---------- Records provided

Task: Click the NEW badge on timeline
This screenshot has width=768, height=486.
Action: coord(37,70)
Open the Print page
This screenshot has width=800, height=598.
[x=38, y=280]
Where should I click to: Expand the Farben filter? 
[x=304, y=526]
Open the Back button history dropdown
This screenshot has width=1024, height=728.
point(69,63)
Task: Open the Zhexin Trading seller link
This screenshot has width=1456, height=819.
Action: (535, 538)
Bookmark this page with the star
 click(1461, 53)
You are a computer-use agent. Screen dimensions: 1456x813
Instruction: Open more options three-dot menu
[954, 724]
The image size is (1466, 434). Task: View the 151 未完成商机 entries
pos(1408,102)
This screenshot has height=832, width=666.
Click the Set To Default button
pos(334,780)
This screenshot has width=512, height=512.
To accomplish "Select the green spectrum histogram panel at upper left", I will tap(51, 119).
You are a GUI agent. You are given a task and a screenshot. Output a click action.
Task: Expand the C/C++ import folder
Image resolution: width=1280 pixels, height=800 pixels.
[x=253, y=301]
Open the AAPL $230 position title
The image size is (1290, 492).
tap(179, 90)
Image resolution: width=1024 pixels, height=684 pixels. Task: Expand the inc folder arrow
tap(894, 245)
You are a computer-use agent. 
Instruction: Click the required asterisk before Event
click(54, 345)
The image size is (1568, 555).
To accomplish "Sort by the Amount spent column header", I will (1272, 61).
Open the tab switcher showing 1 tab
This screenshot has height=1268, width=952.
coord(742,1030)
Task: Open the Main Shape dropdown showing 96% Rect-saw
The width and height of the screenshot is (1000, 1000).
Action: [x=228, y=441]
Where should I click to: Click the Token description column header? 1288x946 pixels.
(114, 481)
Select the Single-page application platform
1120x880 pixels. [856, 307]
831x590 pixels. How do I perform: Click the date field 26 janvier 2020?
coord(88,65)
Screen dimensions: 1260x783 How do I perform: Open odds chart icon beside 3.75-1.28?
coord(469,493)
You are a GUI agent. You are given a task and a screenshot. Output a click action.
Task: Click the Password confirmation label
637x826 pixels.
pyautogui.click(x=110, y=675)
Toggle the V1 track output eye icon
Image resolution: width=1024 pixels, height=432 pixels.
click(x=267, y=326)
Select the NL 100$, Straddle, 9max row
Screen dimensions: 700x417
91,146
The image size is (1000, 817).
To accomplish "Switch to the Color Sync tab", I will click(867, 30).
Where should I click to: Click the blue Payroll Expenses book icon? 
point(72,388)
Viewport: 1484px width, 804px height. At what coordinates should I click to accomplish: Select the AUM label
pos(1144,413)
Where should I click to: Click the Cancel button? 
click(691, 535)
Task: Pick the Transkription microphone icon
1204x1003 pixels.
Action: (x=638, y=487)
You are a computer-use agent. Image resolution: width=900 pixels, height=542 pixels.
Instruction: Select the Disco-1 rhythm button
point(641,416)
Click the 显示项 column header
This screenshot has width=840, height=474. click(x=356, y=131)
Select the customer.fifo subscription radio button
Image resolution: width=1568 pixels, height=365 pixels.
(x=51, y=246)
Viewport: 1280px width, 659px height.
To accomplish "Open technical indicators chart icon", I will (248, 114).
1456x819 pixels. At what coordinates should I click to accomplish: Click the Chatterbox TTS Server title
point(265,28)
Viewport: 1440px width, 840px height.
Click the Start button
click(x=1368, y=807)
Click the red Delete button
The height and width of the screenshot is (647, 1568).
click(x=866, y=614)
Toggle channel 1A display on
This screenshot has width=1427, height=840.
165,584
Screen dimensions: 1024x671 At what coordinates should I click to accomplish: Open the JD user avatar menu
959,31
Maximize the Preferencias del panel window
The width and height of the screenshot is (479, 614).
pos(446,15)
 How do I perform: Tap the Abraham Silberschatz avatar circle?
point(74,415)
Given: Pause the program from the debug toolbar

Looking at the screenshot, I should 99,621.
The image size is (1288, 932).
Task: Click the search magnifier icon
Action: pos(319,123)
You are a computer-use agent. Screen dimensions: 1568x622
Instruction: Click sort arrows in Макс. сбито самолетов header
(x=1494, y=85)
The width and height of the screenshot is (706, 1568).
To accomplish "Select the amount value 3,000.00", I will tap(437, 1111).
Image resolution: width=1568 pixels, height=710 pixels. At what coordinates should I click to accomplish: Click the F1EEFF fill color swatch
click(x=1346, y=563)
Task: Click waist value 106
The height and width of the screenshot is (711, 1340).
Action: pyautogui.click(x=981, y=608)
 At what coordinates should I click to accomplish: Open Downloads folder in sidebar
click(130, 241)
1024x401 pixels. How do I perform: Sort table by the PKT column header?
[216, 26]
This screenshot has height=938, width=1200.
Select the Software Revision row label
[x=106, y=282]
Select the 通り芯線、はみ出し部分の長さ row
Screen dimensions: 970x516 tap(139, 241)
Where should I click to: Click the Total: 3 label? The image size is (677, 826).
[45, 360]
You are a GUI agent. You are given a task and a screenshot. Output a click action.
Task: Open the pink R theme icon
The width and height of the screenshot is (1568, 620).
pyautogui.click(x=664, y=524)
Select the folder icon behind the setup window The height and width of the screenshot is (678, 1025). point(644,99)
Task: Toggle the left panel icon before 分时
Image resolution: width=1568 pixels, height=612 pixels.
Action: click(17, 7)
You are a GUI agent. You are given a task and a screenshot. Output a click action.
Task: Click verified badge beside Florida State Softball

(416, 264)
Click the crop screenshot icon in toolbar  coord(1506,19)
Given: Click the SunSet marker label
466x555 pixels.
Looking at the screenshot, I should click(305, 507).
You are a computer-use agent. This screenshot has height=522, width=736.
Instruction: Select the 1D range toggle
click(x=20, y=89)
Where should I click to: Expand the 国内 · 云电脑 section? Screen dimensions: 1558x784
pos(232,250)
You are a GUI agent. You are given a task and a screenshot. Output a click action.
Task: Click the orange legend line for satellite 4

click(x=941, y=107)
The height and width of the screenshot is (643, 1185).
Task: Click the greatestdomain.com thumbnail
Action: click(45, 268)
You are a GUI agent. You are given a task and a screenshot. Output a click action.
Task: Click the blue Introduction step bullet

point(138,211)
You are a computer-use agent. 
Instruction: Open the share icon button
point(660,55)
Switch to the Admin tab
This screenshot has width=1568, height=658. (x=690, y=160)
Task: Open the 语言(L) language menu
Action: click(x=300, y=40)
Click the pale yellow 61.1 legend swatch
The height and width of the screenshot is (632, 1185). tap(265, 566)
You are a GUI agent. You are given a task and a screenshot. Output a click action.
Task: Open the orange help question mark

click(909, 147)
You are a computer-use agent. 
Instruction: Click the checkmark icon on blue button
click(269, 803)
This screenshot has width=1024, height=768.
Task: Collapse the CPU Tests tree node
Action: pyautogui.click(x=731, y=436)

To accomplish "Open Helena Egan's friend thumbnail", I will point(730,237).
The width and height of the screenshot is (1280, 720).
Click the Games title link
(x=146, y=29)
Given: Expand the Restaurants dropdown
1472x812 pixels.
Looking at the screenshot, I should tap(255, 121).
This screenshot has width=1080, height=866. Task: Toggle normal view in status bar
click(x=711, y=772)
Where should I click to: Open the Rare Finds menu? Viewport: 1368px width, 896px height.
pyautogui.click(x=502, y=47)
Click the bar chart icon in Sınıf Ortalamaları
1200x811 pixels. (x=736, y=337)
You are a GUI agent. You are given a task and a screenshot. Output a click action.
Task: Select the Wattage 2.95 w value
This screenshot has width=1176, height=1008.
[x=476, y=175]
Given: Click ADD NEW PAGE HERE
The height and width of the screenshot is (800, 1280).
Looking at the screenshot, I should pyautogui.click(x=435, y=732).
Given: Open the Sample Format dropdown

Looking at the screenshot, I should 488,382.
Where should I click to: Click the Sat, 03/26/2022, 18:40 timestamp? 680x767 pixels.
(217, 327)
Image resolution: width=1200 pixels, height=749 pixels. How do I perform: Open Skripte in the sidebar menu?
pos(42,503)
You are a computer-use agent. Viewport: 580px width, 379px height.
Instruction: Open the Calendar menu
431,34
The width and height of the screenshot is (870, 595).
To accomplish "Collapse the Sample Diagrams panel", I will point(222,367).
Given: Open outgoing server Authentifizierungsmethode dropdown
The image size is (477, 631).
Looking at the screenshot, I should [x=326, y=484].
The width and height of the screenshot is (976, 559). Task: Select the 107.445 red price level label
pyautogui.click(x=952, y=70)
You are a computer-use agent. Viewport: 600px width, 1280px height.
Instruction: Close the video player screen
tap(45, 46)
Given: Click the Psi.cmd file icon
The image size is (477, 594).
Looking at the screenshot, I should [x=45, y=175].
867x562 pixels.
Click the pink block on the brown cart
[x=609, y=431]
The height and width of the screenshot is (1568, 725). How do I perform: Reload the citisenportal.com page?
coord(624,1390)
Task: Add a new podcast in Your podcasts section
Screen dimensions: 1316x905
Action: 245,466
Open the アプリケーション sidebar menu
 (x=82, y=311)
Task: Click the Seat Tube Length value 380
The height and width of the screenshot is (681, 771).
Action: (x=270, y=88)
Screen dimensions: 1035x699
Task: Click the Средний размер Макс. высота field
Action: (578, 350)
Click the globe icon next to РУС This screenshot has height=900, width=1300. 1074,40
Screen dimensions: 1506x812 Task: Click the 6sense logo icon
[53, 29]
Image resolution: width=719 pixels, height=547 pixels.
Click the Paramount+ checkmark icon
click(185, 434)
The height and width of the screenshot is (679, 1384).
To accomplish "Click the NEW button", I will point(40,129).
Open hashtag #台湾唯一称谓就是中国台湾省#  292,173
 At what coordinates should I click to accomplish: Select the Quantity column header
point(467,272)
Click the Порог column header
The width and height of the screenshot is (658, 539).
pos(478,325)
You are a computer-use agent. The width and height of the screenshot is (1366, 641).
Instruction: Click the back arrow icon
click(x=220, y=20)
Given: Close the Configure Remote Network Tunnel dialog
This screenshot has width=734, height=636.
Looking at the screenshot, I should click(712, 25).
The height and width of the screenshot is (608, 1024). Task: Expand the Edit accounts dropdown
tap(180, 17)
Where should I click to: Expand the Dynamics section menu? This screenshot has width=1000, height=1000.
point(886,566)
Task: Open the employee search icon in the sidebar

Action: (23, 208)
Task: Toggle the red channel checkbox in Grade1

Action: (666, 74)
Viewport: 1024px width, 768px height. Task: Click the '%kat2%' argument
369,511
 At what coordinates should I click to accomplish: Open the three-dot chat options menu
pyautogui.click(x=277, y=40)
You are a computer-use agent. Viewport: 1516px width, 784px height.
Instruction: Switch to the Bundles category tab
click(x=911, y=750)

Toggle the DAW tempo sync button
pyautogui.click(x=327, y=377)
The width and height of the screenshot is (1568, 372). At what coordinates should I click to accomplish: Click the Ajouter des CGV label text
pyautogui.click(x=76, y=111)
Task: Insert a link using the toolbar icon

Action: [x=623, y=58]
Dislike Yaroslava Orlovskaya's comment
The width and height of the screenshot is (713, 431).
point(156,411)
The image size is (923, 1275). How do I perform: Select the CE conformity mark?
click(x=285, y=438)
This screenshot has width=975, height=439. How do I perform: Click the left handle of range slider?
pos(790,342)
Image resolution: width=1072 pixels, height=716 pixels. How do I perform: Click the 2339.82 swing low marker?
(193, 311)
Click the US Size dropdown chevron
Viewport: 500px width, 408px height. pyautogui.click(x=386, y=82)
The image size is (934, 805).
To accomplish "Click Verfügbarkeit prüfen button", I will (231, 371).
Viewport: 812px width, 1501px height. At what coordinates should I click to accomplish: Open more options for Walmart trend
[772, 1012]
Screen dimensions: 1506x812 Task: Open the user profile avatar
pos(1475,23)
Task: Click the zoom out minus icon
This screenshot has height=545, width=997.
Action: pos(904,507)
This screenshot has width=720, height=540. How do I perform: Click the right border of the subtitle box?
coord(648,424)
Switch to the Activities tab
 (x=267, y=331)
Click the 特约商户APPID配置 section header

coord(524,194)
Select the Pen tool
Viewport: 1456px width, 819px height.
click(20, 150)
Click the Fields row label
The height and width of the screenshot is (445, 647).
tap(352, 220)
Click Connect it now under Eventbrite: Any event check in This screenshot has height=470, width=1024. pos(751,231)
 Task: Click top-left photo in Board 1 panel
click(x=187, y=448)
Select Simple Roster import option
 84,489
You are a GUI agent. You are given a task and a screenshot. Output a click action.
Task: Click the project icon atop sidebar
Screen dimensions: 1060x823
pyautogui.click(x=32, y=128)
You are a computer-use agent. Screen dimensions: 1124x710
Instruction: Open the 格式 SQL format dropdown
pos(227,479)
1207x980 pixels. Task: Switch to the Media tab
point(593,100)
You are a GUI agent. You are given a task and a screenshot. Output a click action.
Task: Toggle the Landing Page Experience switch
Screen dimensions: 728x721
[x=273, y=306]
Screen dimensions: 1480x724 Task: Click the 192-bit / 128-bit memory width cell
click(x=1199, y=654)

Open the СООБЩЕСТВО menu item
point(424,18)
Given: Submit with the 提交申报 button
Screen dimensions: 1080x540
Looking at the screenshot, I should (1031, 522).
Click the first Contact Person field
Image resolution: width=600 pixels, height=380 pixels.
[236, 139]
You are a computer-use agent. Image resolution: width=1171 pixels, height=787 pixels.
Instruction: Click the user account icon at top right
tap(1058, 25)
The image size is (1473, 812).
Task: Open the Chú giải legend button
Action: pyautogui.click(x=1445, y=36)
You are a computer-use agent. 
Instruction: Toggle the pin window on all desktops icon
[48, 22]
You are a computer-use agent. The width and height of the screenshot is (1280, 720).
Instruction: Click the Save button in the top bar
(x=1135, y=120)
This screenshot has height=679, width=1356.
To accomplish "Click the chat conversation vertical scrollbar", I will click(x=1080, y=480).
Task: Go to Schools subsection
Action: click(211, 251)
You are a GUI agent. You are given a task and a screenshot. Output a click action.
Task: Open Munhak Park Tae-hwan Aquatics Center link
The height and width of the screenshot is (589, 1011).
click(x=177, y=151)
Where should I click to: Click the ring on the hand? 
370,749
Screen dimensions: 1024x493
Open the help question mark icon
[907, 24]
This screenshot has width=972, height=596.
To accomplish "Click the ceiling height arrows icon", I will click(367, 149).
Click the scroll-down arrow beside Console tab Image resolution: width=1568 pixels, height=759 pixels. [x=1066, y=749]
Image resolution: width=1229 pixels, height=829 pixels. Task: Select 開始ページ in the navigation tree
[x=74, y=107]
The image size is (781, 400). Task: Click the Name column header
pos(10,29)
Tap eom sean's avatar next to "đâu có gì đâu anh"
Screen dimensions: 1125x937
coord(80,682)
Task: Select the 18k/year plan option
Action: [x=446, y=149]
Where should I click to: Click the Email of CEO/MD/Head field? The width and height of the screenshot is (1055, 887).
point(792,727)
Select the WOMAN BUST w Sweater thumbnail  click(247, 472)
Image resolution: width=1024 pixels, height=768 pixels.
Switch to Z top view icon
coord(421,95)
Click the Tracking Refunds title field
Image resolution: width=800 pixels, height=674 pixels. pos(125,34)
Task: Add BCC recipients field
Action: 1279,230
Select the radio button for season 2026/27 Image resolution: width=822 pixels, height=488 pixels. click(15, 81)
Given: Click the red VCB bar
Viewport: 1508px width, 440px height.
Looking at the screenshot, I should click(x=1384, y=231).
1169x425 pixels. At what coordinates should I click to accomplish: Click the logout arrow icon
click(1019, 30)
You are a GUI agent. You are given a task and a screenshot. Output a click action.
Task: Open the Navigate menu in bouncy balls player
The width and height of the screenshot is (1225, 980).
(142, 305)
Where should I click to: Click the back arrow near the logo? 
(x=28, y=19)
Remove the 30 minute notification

--------------------

What to do: Could you copy each line from the listing that has the word "value" in it?

Response:
To accomplish "Select the amount value 3,000.00", I will tap(437, 1111).
Task: Click waist value 106
Task: Select the Wattage 2.95 w value
Task: Click the Seat Tube Length value 380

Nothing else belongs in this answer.